The age of “transparency” is upon us and with it comes certain realities. Governmental agencies have taken a 180º turn with respect to its responses to FOIA requests. For years these agencies served as the definitive gate-keeper and dismissed these requests with a boiler plate version of denials. Suddenly the practice changed and information was being produced regularly, whether or not it was even specifically requested in the FOIA. The ocean liner known as the Government changed course with the speed of a small sailboat. The question becomes: Who is protecting our assets?
Recently, the California Court of Appeals, in the case of Association for Los Angeles Deputy Sheriffs v. Superior Court, 2017 WL 2962901, prohibited disclosure of the identities of officers on a so-called Brady list, identifying officers who have sustained allegations of misconduct involving moral turpitude or other bad acts relevant to impeachment. In Brady v. Maryland, the Unites States Supreme Court held that constitutional due process creates an affirmative obligation on the part of the prosecution to disclose all evidence that is exculpatory to a criminal defendant, including possible impeachment material for a government witness such as a police officer. Eleven years after Brady, the California Supreme Court held in Pitchess v. Superior Court, that a criminal defendant may discover information from a police officer’s personnel file, but that the criminal defendant must make an adequate showing that the information is relevant to their defense. In the case at issue here, the Los Angeles County Sheriff’s Department created a so-called “Brady” list of deputies whose personnel files contain sustained allegations of misconduct allegedly involving moral turpitude or other bad acts relevant to impeachment. The LASD proposed to disclose that list to the district attorney, as well as to other prosecutorial agencies that handle LASD investigations, so that prosecutors in individual cases could file Pitchess motions to discover the underlying misconduct or advise the defense of the disclosure so the defense could file its own Pitchess motion. The union representing the officers opposed disclosure of the Brady list and filed the action. The lawsuit sought an injunction that prohibits disclosure of the list or any individual on the list to anyone outside the LASD, including prosecutors, absent complete compliance with the Pitchess statutes described above.
The Court granted the union motion. It held that the ruling, imposed statewide, would materially change the way discovery of information from peace officer personnel records in criminal cases has been conducted for the past four decades.
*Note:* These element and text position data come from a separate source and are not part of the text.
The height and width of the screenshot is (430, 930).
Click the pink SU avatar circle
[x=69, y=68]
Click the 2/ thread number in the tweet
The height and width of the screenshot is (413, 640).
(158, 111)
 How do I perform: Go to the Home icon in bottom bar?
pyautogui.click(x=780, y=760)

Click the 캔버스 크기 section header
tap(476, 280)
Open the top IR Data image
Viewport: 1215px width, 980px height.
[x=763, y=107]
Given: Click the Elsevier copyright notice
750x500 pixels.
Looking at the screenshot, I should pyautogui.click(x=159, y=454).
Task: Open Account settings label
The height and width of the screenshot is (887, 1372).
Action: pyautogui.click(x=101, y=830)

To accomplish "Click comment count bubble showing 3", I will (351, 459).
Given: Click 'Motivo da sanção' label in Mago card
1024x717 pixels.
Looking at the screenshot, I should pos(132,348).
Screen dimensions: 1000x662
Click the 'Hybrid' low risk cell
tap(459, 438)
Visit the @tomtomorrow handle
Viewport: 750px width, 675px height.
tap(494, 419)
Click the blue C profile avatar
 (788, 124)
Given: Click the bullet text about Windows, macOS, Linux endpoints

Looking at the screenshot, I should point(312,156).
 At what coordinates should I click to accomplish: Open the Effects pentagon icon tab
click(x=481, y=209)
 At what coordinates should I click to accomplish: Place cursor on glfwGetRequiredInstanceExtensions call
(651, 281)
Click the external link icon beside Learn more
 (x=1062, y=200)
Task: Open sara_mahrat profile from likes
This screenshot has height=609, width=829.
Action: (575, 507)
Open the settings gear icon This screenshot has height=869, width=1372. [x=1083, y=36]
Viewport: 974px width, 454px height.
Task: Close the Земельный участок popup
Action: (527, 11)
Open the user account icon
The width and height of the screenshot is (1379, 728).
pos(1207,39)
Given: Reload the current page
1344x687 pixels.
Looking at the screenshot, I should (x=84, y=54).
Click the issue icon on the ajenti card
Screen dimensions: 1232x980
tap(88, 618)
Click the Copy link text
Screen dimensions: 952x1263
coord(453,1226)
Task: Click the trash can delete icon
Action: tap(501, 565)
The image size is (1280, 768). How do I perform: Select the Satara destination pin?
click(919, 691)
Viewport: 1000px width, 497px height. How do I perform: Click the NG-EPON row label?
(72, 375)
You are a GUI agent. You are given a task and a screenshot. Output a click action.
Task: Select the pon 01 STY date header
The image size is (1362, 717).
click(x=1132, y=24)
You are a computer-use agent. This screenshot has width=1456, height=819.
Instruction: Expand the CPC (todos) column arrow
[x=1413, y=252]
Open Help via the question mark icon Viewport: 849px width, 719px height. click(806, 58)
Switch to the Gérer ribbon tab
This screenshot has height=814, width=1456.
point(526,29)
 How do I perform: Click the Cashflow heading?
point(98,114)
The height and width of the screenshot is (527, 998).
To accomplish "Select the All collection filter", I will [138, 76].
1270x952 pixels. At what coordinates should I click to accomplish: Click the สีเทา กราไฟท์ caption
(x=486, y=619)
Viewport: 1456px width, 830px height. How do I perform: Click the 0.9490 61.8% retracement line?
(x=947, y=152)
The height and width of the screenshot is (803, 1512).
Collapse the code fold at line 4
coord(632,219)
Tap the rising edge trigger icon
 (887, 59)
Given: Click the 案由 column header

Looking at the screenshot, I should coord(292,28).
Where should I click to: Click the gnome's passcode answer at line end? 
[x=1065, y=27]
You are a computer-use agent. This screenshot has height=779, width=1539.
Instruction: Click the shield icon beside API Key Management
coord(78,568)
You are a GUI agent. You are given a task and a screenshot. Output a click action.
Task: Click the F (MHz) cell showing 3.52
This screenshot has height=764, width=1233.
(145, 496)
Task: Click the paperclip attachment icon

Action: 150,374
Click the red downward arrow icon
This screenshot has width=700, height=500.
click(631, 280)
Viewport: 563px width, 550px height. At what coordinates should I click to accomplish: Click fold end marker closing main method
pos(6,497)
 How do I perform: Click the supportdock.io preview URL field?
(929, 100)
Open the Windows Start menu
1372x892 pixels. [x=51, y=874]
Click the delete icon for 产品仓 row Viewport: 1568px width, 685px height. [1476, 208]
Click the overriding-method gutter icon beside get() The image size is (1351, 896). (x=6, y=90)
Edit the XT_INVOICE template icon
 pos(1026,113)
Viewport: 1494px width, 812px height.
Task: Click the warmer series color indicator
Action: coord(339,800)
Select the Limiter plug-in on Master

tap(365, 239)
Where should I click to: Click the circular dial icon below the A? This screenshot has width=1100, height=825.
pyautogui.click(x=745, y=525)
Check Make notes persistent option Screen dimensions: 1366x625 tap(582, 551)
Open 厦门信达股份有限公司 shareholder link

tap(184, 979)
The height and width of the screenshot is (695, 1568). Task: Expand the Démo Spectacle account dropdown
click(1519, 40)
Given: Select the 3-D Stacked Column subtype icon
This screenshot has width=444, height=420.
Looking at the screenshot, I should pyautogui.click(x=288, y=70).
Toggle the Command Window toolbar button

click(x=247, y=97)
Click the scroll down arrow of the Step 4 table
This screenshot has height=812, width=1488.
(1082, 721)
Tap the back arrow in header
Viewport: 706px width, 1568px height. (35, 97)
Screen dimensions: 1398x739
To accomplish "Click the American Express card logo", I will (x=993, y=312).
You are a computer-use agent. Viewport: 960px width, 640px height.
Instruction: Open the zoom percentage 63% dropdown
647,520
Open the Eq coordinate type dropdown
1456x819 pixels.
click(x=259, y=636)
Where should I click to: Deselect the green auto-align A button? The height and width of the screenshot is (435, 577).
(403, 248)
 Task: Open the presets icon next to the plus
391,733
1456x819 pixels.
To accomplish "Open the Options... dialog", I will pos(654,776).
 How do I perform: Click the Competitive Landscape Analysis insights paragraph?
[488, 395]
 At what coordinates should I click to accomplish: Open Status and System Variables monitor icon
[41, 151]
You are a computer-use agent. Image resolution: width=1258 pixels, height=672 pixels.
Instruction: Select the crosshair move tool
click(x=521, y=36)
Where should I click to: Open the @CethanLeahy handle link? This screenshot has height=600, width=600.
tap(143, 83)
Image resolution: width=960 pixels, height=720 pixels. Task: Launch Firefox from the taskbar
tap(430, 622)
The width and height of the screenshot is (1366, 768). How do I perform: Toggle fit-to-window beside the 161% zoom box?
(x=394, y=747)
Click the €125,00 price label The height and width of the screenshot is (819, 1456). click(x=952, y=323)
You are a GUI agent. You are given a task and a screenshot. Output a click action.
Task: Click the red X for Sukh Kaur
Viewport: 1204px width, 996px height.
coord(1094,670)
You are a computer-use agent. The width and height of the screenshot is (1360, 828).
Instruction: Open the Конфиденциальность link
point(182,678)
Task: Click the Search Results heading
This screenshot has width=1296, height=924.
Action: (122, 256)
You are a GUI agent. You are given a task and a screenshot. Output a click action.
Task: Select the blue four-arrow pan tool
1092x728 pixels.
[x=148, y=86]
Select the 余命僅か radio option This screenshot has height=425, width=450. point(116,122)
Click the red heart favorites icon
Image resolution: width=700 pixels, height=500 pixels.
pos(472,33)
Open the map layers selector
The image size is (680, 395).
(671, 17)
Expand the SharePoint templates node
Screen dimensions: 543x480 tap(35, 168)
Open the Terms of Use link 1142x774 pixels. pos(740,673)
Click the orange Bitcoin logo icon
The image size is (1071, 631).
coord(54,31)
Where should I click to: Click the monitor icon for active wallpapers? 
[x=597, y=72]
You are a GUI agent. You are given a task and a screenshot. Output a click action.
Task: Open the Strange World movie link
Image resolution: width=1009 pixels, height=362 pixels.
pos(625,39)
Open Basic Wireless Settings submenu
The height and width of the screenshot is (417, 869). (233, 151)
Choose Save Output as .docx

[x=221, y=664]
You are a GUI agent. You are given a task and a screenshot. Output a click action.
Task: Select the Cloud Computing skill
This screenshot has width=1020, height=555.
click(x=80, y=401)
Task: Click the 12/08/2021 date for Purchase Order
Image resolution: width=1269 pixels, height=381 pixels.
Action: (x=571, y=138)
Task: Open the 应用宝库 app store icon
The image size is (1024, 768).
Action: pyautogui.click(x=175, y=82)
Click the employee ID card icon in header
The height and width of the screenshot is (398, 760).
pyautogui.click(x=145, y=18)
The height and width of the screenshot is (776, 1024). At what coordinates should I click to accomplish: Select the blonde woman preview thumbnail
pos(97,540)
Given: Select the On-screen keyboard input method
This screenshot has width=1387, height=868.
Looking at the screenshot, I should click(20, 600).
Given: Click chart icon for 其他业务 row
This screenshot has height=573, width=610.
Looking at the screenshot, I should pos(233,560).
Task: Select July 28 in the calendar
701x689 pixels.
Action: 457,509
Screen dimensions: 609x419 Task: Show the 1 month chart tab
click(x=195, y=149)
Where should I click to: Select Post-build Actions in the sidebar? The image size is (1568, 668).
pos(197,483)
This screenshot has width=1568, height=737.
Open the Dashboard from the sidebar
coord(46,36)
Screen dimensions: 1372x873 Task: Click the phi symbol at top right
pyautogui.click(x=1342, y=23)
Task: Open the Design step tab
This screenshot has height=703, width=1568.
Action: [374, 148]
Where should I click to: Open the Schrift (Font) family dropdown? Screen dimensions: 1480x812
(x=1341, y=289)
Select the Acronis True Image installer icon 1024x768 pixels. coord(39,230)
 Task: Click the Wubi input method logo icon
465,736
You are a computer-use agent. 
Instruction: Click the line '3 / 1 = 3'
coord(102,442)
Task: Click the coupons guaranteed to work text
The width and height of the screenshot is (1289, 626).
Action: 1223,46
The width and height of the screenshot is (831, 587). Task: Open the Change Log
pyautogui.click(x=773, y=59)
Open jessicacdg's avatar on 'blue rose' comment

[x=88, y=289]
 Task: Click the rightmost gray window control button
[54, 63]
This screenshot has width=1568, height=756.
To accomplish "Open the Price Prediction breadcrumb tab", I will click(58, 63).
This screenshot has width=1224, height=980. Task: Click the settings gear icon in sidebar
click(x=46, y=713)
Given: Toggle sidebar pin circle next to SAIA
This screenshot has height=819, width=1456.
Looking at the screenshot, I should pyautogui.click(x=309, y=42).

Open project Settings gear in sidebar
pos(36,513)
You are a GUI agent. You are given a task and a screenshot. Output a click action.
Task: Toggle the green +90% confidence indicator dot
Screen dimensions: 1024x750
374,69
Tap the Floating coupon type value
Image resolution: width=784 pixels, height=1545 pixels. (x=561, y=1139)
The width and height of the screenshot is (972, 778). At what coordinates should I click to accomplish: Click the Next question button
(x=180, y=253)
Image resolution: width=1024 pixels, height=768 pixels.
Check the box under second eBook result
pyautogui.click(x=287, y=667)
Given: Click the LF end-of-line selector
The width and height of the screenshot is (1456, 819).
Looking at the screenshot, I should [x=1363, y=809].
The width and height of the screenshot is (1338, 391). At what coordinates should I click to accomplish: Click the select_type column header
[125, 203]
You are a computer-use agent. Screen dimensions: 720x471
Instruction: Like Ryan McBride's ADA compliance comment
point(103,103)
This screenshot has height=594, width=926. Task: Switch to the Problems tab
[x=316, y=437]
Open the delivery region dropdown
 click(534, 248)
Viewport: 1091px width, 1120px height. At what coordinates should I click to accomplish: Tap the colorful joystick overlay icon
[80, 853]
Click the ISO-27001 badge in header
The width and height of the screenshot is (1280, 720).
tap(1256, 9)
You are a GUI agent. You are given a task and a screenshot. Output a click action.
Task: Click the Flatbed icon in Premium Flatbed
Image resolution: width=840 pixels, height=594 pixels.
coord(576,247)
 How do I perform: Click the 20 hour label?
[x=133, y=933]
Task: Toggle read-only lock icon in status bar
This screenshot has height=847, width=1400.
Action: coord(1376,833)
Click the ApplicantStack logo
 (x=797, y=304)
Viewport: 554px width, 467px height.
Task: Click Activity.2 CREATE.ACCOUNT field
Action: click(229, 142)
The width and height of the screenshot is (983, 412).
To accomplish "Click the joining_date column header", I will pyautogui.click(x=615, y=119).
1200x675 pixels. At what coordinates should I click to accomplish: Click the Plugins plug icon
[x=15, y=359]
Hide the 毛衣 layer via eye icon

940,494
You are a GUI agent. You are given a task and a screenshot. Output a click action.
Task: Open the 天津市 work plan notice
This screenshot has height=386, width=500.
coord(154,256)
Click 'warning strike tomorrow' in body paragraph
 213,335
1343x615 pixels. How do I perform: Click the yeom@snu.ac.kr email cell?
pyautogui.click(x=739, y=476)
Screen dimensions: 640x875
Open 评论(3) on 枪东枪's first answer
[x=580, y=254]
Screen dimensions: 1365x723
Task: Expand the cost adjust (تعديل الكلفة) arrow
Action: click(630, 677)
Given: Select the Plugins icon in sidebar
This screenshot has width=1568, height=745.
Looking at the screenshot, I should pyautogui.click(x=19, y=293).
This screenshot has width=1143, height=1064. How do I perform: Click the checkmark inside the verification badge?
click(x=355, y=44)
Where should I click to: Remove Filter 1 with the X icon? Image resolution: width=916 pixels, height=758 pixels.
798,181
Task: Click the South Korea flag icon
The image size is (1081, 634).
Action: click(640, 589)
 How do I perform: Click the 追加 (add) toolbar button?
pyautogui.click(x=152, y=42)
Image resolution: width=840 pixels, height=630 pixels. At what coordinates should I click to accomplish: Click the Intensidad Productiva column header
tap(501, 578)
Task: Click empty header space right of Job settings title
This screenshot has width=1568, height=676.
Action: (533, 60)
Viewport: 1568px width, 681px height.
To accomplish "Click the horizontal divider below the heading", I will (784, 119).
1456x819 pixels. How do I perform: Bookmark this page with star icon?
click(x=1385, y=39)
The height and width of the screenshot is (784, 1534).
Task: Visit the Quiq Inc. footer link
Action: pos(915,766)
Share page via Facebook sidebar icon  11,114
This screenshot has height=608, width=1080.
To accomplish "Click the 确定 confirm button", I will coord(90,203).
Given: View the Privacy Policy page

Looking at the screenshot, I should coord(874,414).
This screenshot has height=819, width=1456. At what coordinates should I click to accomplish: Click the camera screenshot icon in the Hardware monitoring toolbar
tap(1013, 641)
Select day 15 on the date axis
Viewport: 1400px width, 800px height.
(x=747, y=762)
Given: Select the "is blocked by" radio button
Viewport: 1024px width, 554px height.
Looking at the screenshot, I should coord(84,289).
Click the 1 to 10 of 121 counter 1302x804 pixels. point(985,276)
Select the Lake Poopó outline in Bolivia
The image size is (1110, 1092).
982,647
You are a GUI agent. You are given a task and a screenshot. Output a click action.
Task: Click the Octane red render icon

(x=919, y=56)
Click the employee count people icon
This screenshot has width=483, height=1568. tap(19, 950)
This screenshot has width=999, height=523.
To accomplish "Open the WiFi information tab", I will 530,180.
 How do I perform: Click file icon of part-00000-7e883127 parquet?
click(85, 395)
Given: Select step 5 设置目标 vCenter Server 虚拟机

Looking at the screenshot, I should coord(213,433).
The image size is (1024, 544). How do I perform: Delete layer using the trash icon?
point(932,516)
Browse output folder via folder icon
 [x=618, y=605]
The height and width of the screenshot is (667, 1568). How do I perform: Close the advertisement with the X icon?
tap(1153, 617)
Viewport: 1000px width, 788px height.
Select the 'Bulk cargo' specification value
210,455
As a practical matter, it would require all state and local law enforcement agencies to notify prosecutors, on an ongoing basis as cases are filed, whenever an officer who is a witness has a founded allegation of misconduct in his or her personnel file relevant to veracity. Such a requirement would affect hundreds of law enforcement agencies and untold numbers of individual peace officers across the state. Based upon LASD personnel records, the proposed disclosure identifies the deputy by name and serial number and connects him or her to administratively sustained allegations of misconduct involving moral turpitude or other bad acts, without first requiring the criminal defendant to meet its burden of proving relevancy. The court also held that the prosecution has no obligation to search the law enforcement personnel files. Absent a successful Pitchess motion of its own, the prosecution has no right of access to and thus no constructive possession of personnel files or their content. The Court also made note that potential impeachment must be considered in light of the officer’s particular role in the case. “Not all ‘potential’ LASD witnesses in a criminal case, however, will be significant enough that impeachment information in their personnel files will be material, which Brady requires as a prerequisite to disclosure. For example, while the credibility of a homicide detective who obtains an unrecorded confession from a murder defendant would likely be a material issue at trial, that of a patrol deputy who simply arrests the defendant but otherwise generates no incriminating evidence likely would not be. In the latter situation, impeachment information in the deputy’s personnel file likely would not be material under Brady and thus there would be no disclosure obligation.”
The trial court was ordered to strike from the injunction any language that allows real parties or any of them to disclose the identity of any individual deputy on the LASD’s Brady list to any individual or entity outside the LASD, even if the deputy is a witness in a pending criminal prosecution, absent a properly filed, heard, and granted Pitchess motion, accompanied by a corresponding court order. Discovery in a criminal case is not intended to be a fishing expedition for criminal defense lawyers with an agenda to portray law enforcement in a bad light. After all the rule of law is meant to be both a sword and a shield, just ask St. Michael.